From The Side of the Road… bluegrass retirement options

A number of weeks ago, we discussed bluegrass death, and if things followed along the expected timeline, we should be approaching the subject of the bluegrass afterlife. Instead, though, I’d like to back up to the part just before death: bluegrass retirement.

I know what you’re going to say: no one retires in bluegrass music. And you would have a fair point. People mainly announce their retirement and then just play a lighter schedule (but for more money). Death generally occurs just after the last album, but always before the next one. 

I have a theory, though, that bluegrass artists would actually like to retire; they either can’t for financial reasons, or they just have no idea what to do during this hypothetical retirement.

I’m useless with financial advice. It all sounds the same to me. The basic message about money always seems to be, in so many words, “make more of it, and stop blowing it all on the ponies.” It’s easy to say when you’re not actually trying to make a living playing this music. 

I may have some ideas about post-career activities, though. In what should really be the subject of an entire IBMA World of Bluegrass seminar, here are a few possible retirement occupations, something to keep older bluegrass musicians busy before the next reunion tour:

Bus Driver: This is a rewarding and useful way to spend your golden years, and it has just enough familiarity to it that you can slip into this role naturally. It brings with it all the joys of the road without all that dreary music and performing: driving all night, eating truck stop food, drinking enough caffeine to cause heart arrhythmia, and you can earn a little cash along the way.
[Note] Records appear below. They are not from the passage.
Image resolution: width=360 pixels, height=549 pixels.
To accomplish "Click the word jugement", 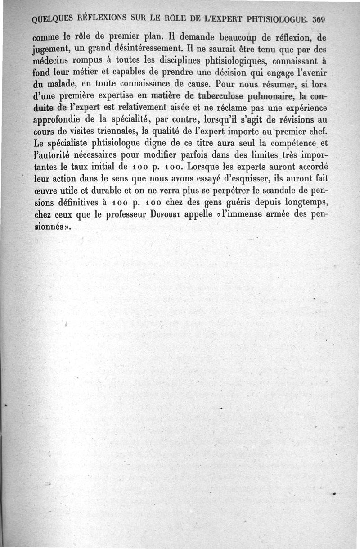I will pos(50,48).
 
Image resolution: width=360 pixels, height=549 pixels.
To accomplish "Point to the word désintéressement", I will pos(144,46).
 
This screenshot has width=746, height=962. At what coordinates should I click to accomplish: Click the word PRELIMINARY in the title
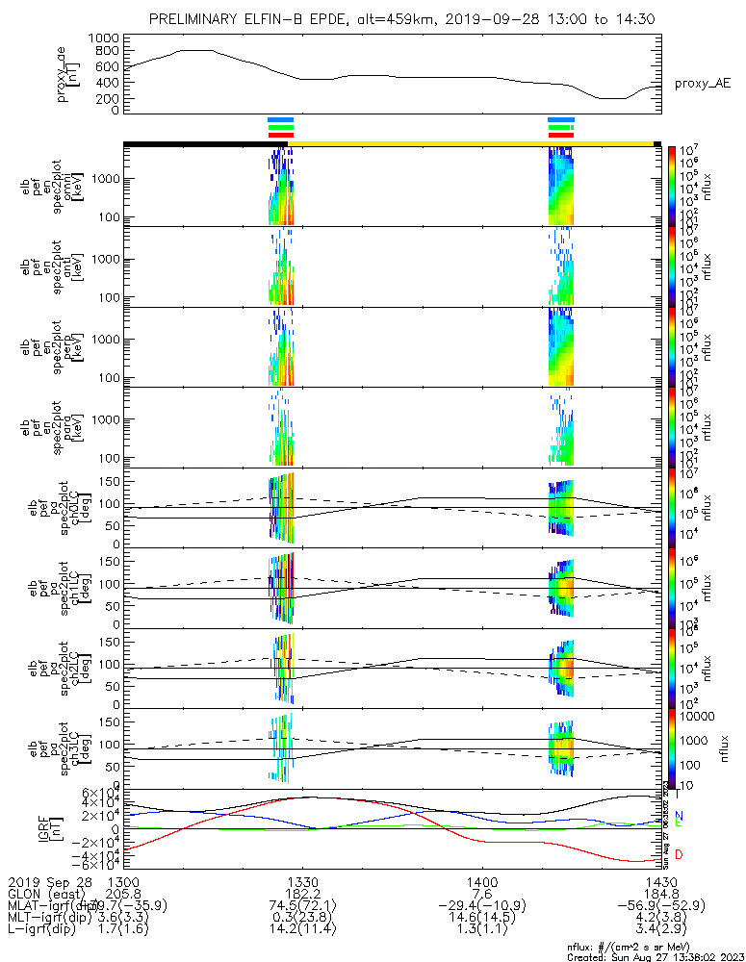click(x=200, y=19)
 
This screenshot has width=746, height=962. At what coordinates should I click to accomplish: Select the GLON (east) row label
click(x=44, y=894)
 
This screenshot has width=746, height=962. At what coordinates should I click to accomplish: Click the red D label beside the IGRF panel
click(x=679, y=854)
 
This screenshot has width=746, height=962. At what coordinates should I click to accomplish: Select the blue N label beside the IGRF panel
click(x=679, y=816)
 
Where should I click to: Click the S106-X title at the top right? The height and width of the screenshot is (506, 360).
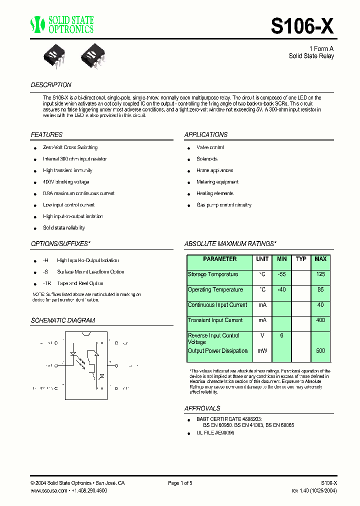302,26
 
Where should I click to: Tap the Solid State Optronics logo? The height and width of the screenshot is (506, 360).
62,24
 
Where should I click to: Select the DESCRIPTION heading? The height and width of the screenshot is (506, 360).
51,85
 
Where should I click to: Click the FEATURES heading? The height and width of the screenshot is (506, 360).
46,134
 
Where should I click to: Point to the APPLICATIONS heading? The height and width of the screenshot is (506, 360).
206,134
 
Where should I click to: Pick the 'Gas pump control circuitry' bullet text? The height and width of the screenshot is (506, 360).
224,205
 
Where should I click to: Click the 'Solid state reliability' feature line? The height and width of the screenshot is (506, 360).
64,228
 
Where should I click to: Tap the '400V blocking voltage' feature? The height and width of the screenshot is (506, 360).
66,182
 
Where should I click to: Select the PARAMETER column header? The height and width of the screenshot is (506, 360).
220,259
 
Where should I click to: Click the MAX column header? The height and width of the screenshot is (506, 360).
320,259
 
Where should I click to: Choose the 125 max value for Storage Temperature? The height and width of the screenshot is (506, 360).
320,274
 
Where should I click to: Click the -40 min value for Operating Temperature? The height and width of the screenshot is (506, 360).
282,290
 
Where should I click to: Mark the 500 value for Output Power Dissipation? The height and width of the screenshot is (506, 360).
320,351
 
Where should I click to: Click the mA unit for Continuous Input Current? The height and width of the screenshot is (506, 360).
262,305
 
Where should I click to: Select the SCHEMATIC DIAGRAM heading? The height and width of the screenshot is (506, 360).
63,320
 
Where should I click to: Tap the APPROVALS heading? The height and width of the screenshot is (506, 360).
202,408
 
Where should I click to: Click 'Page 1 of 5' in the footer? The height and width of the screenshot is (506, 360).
180,483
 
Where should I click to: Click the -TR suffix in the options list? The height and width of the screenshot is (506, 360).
46,284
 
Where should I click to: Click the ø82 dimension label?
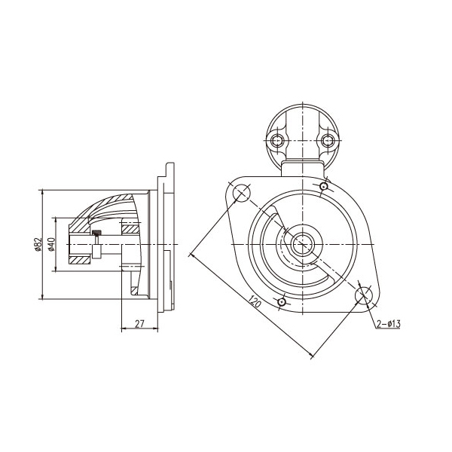click(38, 244)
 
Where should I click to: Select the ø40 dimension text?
click(51, 244)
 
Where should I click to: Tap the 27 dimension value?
click(139, 324)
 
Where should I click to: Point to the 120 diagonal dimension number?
click(255, 301)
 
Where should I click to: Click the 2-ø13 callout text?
click(388, 324)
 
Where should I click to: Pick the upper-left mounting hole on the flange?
click(241, 193)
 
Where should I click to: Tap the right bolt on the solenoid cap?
click(327, 141)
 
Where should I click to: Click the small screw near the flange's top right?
click(324, 187)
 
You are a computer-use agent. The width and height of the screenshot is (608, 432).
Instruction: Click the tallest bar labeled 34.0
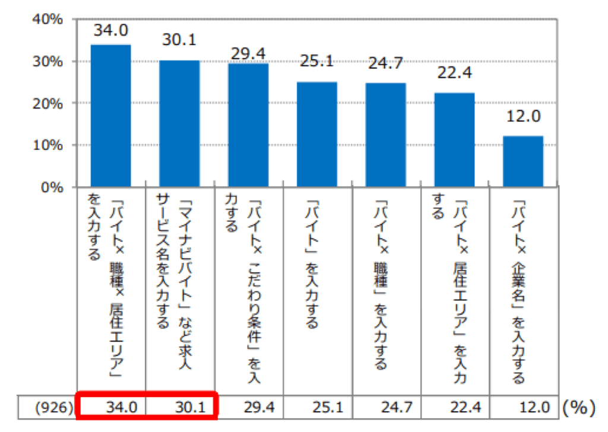pyautogui.click(x=111, y=116)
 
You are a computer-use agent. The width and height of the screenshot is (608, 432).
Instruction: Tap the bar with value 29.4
pyautogui.click(x=248, y=125)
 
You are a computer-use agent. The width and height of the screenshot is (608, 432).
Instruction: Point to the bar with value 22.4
pyautogui.click(x=454, y=139)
Bluegrass Blowhard: Remember those old guys who used to come up to you and talk your ear off about the time they had breakfast with Red Allen and accidentally spilled ketchup on him, and about how they’re close personal friends of James Monroe’s? Well now you can become one of those guys and treat it like a part time job. You probably already have good first hand stories; you’ll just need to spend some time learning to expand them to include more detail than anyone would care about. You’ll also need to master the technique of never ending a sentence, so no one has a chance to cut you off and claim they need to be somewhere else (urgently).
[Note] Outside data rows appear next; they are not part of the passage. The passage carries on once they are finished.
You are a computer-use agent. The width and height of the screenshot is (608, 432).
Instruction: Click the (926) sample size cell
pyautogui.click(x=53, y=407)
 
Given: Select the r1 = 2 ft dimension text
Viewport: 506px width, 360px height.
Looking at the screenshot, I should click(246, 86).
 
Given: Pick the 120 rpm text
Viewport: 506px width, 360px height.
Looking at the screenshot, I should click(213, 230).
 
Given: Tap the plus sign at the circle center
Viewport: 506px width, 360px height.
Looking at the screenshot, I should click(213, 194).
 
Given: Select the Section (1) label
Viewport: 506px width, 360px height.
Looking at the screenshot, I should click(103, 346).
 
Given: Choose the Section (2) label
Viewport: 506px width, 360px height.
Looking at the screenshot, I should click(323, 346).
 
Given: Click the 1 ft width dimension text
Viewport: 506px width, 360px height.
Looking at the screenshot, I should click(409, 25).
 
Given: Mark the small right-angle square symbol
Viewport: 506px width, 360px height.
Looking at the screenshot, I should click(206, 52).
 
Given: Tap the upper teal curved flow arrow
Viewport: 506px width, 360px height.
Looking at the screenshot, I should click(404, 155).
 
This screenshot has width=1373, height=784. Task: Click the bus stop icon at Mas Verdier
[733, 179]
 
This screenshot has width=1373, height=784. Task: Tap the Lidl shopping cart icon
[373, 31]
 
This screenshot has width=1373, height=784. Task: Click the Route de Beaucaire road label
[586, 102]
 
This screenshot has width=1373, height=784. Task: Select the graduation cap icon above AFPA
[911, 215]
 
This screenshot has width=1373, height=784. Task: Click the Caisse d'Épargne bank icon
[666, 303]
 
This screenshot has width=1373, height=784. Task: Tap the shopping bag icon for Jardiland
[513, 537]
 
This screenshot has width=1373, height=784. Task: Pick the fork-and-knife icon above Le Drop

Bluegrass Knitter: Knitting isn’t just for grandmothers and college students anymore. You’ll find this a stress-relieving, almost hypnotic way to while away your post-touring existence. Once you get going with it, you’ll find yourself knitting ever more large and complicated creations: you’ll start with small items like capo cases or pick holders, but quickly work up to banjo case covers and van cozies.

Merchandise Salesperson: Was the “record table,” as it used to be called, with all its fan interaction and all its cash, your favorite part of being a professional musician? There’s no need to stop just because you’re no longer out playing shows. There’s nothing to prevent you from setting up your own table and standing there, selling everything from old CDs and cassettes of yours, CDs of other people’s that you just happen to have extra copies of, clogging DVDs, pilates DVDs, T-shirts, beef jerky, bottled water, and possibly moonshine, if someone knows the code. If anyone objects to you setting up your wares (and outselling the headline act), just master that “Don’t you know who I am?” look. 
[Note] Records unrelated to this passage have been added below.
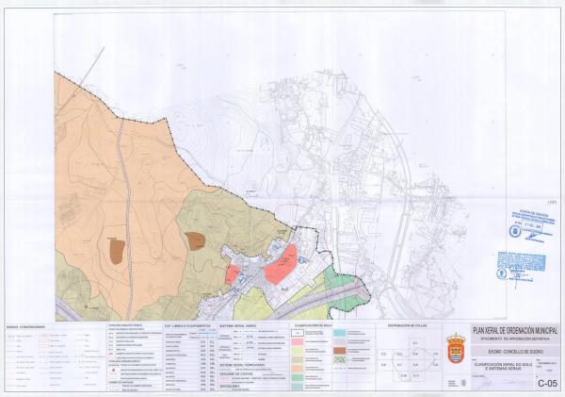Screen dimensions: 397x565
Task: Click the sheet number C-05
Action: click(x=547, y=383)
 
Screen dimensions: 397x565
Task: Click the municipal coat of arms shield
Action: click(x=457, y=345)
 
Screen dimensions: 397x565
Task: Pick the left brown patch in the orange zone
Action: click(x=116, y=250)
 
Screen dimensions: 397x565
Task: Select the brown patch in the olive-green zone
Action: click(x=196, y=240)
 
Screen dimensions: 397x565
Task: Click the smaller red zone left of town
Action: click(x=232, y=273)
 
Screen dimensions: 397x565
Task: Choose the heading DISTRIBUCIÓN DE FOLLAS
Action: click(x=407, y=326)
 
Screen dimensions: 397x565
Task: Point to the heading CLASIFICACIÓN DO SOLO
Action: click(x=312, y=326)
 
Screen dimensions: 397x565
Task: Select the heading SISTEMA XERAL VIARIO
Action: click(x=238, y=326)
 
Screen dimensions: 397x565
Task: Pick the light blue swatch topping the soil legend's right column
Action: click(x=339, y=333)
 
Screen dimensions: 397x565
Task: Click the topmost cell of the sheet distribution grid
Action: click(x=415, y=341)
Bluegrass Curmudgeon: This is one of the easiest retirement roles to fall into, especially for men, many of whom just naturally make that transition once they hit their 50s. Let’s face it, there’s just so much to complain about: No one’s playing the music right, not like they did when you got into the business; all these young people are constantly on their phones with their tick clocks and their instant grams or whatever the hell they call it; and the festivals are dying because nobody plays real bluegrass anymore, and the sound is terrible; the last festival you were at the sound guy didn’t even know the difference between a banjo and a mandolin; and have you seen the price of gas? And yet the price of oil is as low as ever! No wonder no one wants to drive to a so-called “bluegrass festival.” And what they call a tomato at the grocery store, well they might as well call it something else! Hard as a rock and no flavor. And the price of truck tires! Why the other day . . . etc. etc.

This is going to be easy. Or just book a few shows and go back into the studio. That works, too.